Write the next part of the Celia Franca career text, picking up after its final sentence.

**Excerpt**
____
Celia Franca - Career

Career

In 1941, aged 20, she was recognized as one of the finest dramatic ballerinas in the Sadler's Wells company. In 1947 she joined the Metropolitan Ballet as a soloist and ballet mistress. It was there that she began choreographing for television, creating the first two ballets – Eve of St. Agnes and Dance of Salomé – ever commissioned by the BBC.

In 1950, a group of Toronto balletomanes asked Franca to start a Canadian classical company. A determined woman who thrived on challenges, she did the impossible in only 10 months – while supporting herself as a file clerk at Eaton's department store, she recruited and trained dancers, staged some Promenade Concerts, organized a summer school, gathered a talented artistic staff and whipped her uneven but enthusiastic new company into shape for its opening on 12 November 1951.

She and Betty Oliphant founded the National Ballet School of Canada in 1959 to provide exceptional dancers for the Company. During her years with the National Ballet and since her retirement, Celia was recognized at home and abroad.

in 1979 Celia Franca, joined Merrilee Hodgins and Joyce Shietze as a Co-Artistic Director to The School of Dance in Ottawa as a nationally registered, educational, charitable, non-profit organization designed to provide professional training for dance.
____
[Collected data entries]

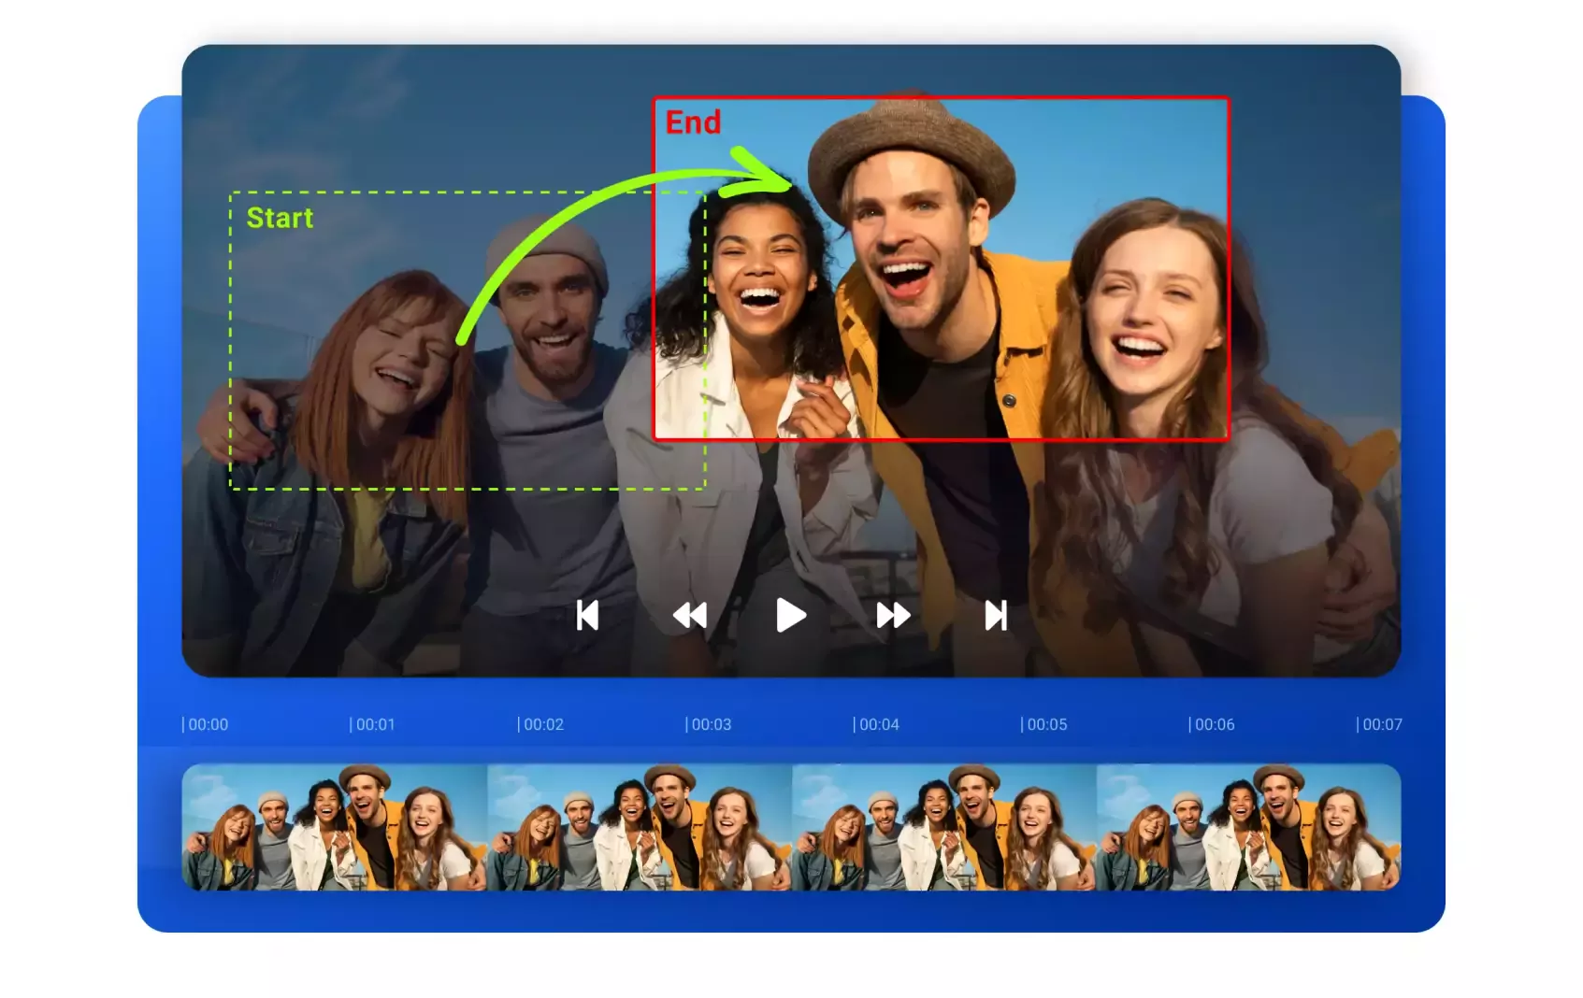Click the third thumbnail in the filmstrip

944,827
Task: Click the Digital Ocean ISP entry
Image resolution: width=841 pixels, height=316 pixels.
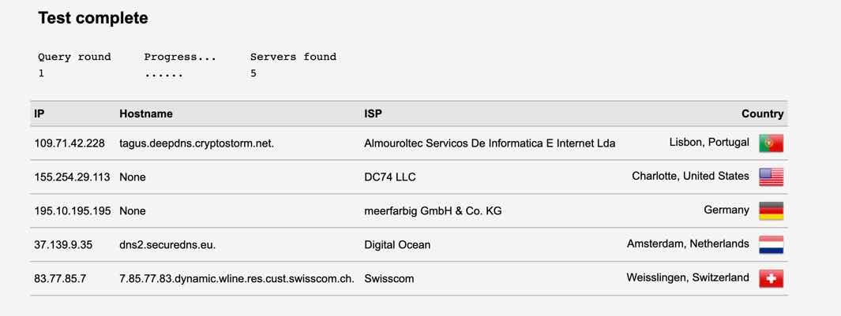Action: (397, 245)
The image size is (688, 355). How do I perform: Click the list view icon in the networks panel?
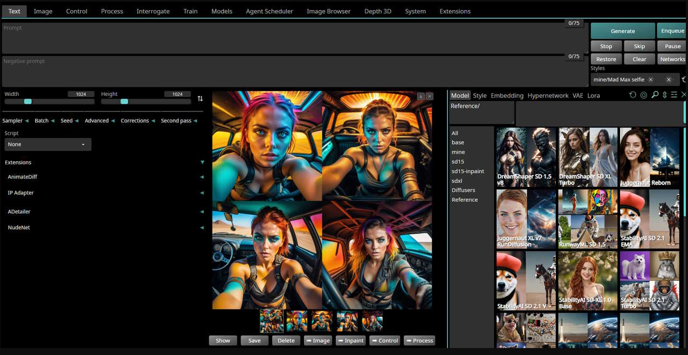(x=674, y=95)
____
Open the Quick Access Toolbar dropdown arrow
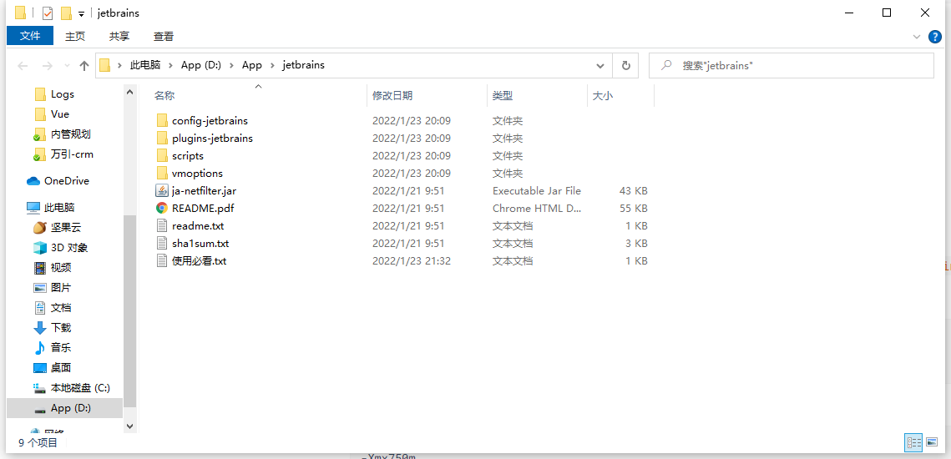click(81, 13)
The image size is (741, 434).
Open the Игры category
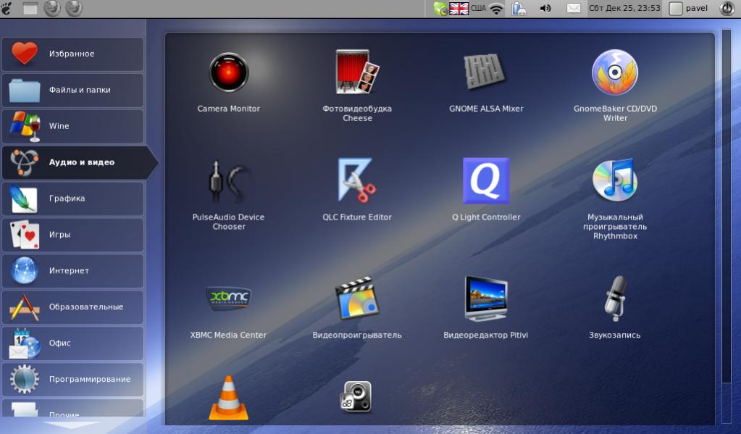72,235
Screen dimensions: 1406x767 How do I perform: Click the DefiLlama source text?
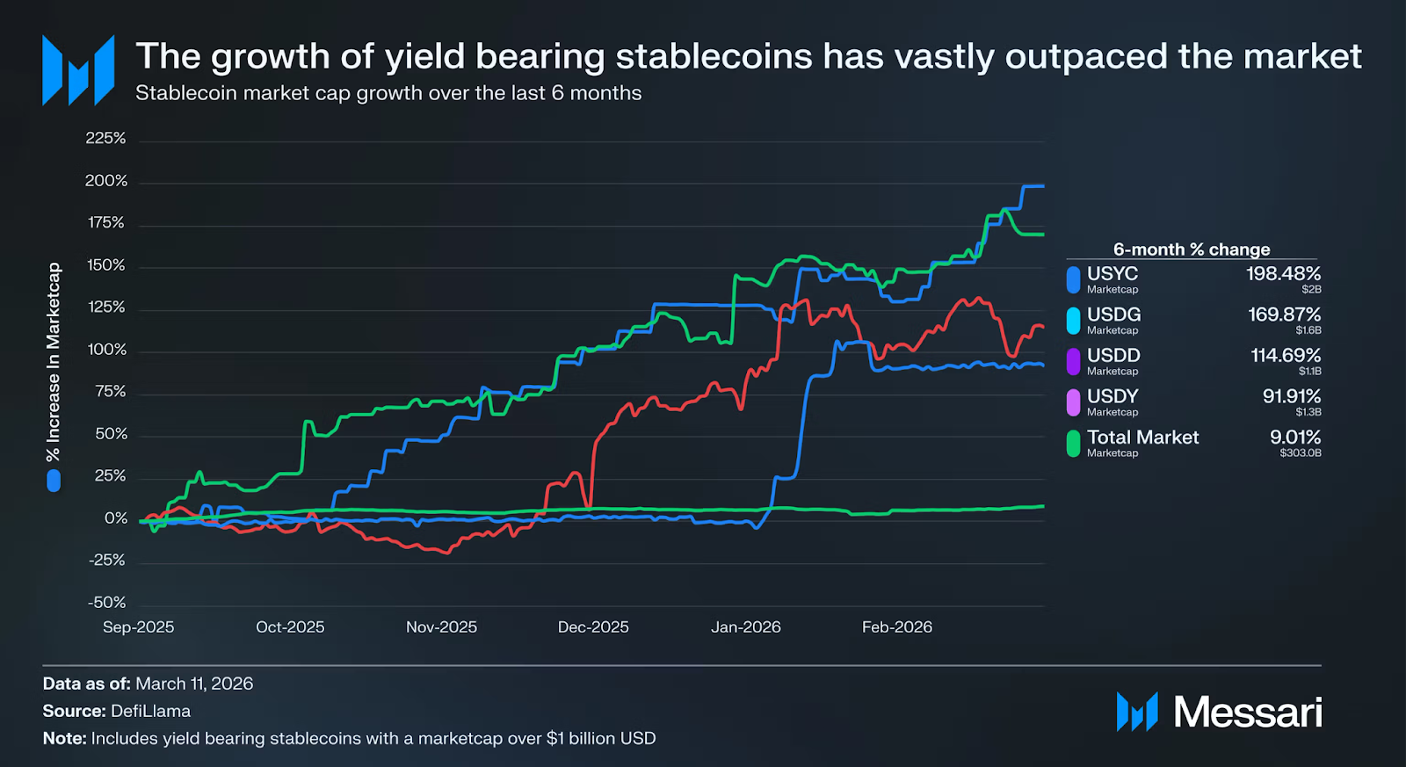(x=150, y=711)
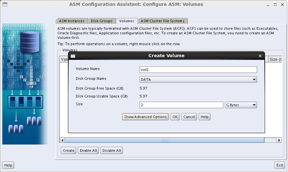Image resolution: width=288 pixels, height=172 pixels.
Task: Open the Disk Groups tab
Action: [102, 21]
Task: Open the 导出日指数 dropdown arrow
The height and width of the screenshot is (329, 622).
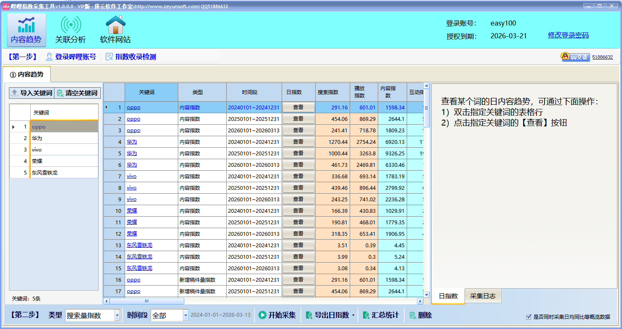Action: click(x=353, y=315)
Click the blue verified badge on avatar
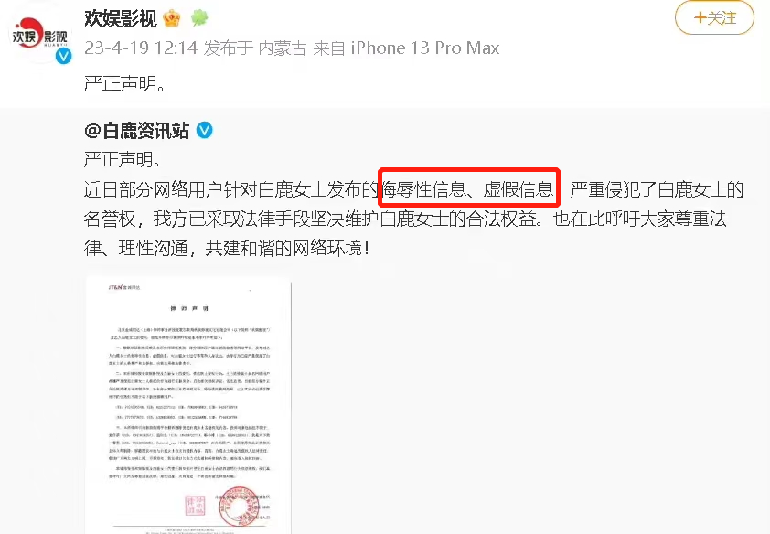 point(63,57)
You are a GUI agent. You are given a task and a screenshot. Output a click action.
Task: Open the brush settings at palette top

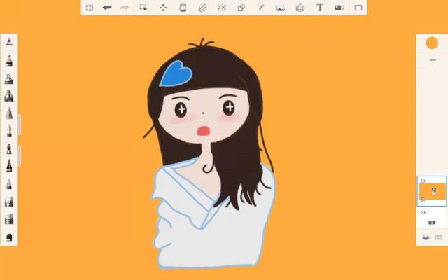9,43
____
**Task response**
Celia lived in Ottawa and, among many commitments, was a Co-Artistic Director of The School of Dance, a member of the board of governors of York University and the board of directors of the Canada Council and later served on the Board of Directors for the Canada Dance Festival Society.

Celia continued her association with the National Ballet, revising works for the Company such as Offenbach in the Underworld (1983) and staging The Nutcracker. She returned to the Company to produce a 35th Anniversary Gala Performance at Toronto's O'Keefe Centre.

In 1967, she was made an Officer of the Order of Canada and was promoted to Companion in 1985.

For the past year she had been in poor health after breaking vertebrae in her back. She died on 19 February 2007, aged 85, in an Ottawa Hospital.